Impact statements must be accessible and comprehensible to be useful to rights holders and stakeholders. Hence, we approach the proposed amendments with skepticism and even cynicism. The amendments, in theory, will make it easier for the federal government to enter into cooperation agreements with provinces and Indigenous governments, but the law is an ass — as in donkey; I’m not using unparliamentary language.
We must see examples. The amendments requiring that decisions and conditions be based exclusively on matters that fall within federal jurisdiction should logically lead to an enhanced tailoring of assessments.
Unfortunately, as I said, we see negligible differences in practice when comparing projects begun before and after the Supreme Court opinion. While it may be true that the Supreme Court stated that the scope of what is studied is not limited and the federal assessments can study anything they want, it does not make sense to us that the government would impose studies on aspects that will have no bearing on eventual federal decisions or conditions.
Hence, in our brief, we state that the federal government should prioritize standard mitigation measures for effects in federal jurisdiction that are common for mining projects, with the objective of reducing costly, time-consuming, unnecessary studies and data collection. Assessments and studies should focus on unique project aspects that relate to federal jurisdiction. Studies unrelated to federal effects should be discouraged, if not prohibited.
In short, the government has the tools to administer an effective, efficient federal impact assessment to achieve its own timelines outlined in Budget 2024, but it must choose to use them. Until it does, federal assessment will remain onerous, inefficient and lengthy — and will fail to deliver on the government’s own clean growth goals. Thank you.
The Chair: Thank you. Ms. Shea, did you want to add something to the presentation?
Tara Shea, Vice President, Regulatory and Indigenous Affairs, Mining Association of Canada: No, Pierre has covered it. Thank you.
Senator Cotter: I am largely a visitor to this committee, and it is an honour to be here. Thank you both for your succinct presentations. Mr. Amery, we’re not used to people staying well within their time limits at these committees, so thank you very much.

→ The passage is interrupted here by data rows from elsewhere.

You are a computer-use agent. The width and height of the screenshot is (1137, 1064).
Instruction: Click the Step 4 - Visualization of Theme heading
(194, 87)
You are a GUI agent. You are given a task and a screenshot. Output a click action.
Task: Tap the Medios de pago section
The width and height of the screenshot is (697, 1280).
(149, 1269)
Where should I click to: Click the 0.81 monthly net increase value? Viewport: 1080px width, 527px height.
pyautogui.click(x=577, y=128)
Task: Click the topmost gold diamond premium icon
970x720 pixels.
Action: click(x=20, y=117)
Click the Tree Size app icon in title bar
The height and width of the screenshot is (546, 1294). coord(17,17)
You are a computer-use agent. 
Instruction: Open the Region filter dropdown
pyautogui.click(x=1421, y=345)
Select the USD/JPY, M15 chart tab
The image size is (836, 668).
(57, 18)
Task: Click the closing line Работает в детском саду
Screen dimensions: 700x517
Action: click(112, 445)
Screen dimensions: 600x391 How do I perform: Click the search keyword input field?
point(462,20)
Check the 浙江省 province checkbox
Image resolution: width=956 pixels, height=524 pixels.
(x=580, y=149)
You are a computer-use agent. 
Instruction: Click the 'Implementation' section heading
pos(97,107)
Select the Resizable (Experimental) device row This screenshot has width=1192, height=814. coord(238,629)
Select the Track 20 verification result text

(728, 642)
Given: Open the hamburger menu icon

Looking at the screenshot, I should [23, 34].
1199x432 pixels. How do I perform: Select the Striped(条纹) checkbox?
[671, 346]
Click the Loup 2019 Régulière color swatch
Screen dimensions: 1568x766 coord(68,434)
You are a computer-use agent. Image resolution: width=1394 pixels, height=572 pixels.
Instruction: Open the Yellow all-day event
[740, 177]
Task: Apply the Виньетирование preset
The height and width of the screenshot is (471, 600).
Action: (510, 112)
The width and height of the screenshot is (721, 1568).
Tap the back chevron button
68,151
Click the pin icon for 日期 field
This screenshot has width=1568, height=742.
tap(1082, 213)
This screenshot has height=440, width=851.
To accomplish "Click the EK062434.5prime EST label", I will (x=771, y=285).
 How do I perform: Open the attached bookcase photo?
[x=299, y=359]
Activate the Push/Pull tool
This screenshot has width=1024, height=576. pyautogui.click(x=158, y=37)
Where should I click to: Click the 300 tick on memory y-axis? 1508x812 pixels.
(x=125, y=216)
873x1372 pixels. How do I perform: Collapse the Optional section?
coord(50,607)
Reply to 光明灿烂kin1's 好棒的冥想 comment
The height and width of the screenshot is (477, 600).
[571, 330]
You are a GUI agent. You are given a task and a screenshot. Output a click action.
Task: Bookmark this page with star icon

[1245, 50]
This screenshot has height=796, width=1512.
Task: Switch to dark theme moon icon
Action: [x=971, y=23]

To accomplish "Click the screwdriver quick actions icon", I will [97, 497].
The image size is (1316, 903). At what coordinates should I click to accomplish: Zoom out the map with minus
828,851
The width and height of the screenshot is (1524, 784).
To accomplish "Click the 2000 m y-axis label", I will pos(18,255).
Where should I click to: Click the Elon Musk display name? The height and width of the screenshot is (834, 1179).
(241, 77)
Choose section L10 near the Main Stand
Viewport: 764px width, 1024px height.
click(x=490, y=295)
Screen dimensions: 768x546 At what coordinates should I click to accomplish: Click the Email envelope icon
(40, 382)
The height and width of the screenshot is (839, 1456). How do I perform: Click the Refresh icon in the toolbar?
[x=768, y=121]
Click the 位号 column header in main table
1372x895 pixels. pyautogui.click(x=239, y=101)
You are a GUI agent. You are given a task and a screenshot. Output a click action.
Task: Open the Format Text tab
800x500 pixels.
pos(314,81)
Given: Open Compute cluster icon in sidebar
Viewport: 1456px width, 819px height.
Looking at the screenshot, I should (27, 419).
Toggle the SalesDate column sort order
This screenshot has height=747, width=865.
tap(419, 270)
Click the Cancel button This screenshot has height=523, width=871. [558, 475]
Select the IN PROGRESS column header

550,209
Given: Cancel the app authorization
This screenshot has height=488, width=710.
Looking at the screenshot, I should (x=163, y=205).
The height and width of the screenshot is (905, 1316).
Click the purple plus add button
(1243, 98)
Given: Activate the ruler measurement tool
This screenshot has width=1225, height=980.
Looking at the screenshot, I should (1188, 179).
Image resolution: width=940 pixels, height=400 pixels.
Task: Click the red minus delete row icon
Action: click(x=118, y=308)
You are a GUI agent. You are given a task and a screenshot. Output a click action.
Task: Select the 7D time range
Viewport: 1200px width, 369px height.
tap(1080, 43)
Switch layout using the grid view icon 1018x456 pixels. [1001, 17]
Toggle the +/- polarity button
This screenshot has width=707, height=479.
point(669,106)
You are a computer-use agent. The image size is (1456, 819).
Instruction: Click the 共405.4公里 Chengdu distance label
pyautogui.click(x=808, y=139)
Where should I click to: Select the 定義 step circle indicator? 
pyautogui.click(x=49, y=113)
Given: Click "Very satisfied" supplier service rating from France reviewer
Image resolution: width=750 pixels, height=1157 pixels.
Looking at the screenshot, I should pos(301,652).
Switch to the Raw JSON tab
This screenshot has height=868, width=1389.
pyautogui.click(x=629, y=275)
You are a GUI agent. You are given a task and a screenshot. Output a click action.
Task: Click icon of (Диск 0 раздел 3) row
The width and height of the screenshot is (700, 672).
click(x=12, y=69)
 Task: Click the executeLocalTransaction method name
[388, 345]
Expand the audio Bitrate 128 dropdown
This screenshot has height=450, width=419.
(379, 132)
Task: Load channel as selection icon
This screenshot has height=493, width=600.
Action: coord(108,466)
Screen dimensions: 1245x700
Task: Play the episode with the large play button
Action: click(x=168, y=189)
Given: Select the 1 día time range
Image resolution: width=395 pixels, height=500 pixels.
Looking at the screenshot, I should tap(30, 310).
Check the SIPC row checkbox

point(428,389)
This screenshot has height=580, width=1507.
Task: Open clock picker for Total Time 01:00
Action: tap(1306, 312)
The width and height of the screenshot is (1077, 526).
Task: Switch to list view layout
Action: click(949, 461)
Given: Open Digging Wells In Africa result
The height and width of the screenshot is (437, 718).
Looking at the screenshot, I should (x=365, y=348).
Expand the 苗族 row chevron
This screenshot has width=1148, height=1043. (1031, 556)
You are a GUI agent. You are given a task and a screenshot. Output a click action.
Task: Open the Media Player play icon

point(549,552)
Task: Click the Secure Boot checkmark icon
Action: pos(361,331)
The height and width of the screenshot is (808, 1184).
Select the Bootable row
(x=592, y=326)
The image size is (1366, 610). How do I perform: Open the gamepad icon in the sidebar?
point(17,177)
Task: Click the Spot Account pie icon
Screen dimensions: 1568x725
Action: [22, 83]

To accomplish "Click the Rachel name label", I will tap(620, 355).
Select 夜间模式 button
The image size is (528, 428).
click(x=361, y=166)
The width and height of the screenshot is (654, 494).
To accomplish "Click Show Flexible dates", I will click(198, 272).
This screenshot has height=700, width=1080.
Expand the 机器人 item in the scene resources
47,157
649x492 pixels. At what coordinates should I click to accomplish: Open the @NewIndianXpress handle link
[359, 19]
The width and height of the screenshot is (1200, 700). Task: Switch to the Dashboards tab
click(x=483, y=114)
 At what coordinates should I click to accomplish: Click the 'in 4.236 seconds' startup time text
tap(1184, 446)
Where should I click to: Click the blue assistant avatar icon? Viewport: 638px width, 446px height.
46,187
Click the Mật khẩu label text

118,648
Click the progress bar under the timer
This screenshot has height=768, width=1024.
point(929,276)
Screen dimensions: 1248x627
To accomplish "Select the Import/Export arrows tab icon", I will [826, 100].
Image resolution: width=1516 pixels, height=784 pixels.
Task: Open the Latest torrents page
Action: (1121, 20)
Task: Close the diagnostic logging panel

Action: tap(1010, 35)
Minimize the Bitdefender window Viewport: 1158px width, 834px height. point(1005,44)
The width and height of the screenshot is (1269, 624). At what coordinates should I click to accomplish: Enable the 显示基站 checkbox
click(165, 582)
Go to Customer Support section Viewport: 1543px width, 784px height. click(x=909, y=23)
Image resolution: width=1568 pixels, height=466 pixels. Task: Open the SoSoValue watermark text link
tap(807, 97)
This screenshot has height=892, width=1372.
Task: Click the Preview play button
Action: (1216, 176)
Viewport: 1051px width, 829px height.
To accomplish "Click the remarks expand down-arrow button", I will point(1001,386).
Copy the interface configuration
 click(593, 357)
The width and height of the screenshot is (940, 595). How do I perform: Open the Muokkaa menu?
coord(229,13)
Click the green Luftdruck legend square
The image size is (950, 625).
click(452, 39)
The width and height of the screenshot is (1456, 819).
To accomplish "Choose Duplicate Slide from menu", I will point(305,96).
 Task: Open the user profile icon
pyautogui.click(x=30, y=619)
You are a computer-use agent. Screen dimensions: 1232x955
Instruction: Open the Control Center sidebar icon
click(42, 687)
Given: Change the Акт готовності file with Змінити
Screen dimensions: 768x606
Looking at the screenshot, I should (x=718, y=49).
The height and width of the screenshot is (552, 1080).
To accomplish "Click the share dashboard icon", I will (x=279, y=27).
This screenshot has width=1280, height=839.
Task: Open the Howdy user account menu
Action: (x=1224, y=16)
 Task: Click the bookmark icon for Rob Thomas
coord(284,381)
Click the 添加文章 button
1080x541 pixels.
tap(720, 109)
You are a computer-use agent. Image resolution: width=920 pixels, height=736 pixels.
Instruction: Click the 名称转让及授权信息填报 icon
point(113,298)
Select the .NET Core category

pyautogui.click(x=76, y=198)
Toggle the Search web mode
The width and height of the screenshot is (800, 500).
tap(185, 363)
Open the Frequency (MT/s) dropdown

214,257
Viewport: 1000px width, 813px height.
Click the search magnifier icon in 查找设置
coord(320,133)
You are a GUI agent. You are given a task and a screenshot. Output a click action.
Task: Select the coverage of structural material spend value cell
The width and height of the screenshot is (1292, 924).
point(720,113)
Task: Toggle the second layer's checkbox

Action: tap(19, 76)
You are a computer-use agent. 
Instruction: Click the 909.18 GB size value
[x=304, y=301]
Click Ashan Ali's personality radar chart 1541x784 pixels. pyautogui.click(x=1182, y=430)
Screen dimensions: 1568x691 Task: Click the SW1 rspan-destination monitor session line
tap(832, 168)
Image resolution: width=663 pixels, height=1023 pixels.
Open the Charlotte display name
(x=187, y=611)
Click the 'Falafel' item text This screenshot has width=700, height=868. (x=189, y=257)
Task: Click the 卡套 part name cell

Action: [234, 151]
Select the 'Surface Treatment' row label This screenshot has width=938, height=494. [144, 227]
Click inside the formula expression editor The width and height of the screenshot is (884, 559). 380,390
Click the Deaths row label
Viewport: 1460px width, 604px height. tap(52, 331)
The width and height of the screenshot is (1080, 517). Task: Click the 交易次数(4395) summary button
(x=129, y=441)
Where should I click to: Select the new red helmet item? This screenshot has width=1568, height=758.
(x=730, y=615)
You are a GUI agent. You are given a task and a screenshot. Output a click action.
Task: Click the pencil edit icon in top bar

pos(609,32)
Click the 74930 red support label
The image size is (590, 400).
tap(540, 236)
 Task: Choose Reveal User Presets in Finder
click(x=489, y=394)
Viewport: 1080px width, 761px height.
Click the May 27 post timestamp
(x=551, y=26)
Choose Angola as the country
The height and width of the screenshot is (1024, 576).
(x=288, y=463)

While Mr. Gratton has raised a whole series of important policy questions about the effectiveness of the IAA and the amended version here, with no disrespect to him, I am mostly interested in a couple of questions for you, Mr. Amery, on your observations that this still doesn’t go far enough. I presume you meant it still has features of unconstitutionality about it.
My reading of the legislation is that the federal government has tried to rein in the reach of the IAA following at least what it says is its understanding and acceptance of the Supreme Court decision. I note that in a number of the provisions, particularly in the definitions of “adverse effects within federal jurisdiction,” it appears to have done that fairly extensively. Can you speak a bit more about the ways in which you see this as still inappropriately entrenching on provincial jurisdiction?
Mr. Amery: Certainly, and thank you for that opportunity.
In the IAA reference case, the Supreme Court majority found that the definition of “effects within federal jurisdiction” in the act go far beyond the federal government’s jurisdiction, noting that the definition captures any effect, positive or negative, trivial or non-trivial to the enumerated subjects. The result was, ultimately, a dilution of the decision makers’ focus at key decision-making junctures and impermissibly broad prohibitions on activities that Canada does not otherwise have the jurisdiction to regulate.
The changes that you refer to, senator, refer to a change in that the proposed change now speaks about “. . . adverse effects within federal jurisdiction . . .” which include “. . . non-negligible adverse changes . . .” to federal aspects.
The problem with this is that it continues to be very broad in its definition. The new definition includes a reference to “. . . non-negligible adverse changes . . .” to certain enumerated components of the environment, many of which remain from the prior definition of “effects within federal jurisdiction,” those being enumerated components like fish habitat, aquatic species, migratory birds and Indigenous traditional land use.
The addition of “. . . non-negligible adverse . . .” in front of the enumerated effects, in Alberta’s view, does not sufficiently constrain the definition of “adverse effects within federal jurisdiction” to address the issues identified by the Supreme Court in particular, given the central role that the definition plays in the overall designated project scheme of the act, including in relation to the decision-making under the section 7 prohibition.
More simply put, this minor change in the proposed amendments put forward to the act’s definitions means that the practical and legal effect of the prohibition in section 7 of the act remains largely unchanged.
I’ll give you an example of what I mean by that. Instead of being prohibited under section 7 from causing any effect, for example, to Indigenous land use, a proponent would now be prohibited under the proposed changes from causing any “non‑negligible adverse effect” to traditional land use. That’s to say that the proposed change to this definition or changing the definition from any effect to “non-negligible effect,” for those enumerated components, for example, means, again, that the practical and legal effects of the prohibition remain unchanged.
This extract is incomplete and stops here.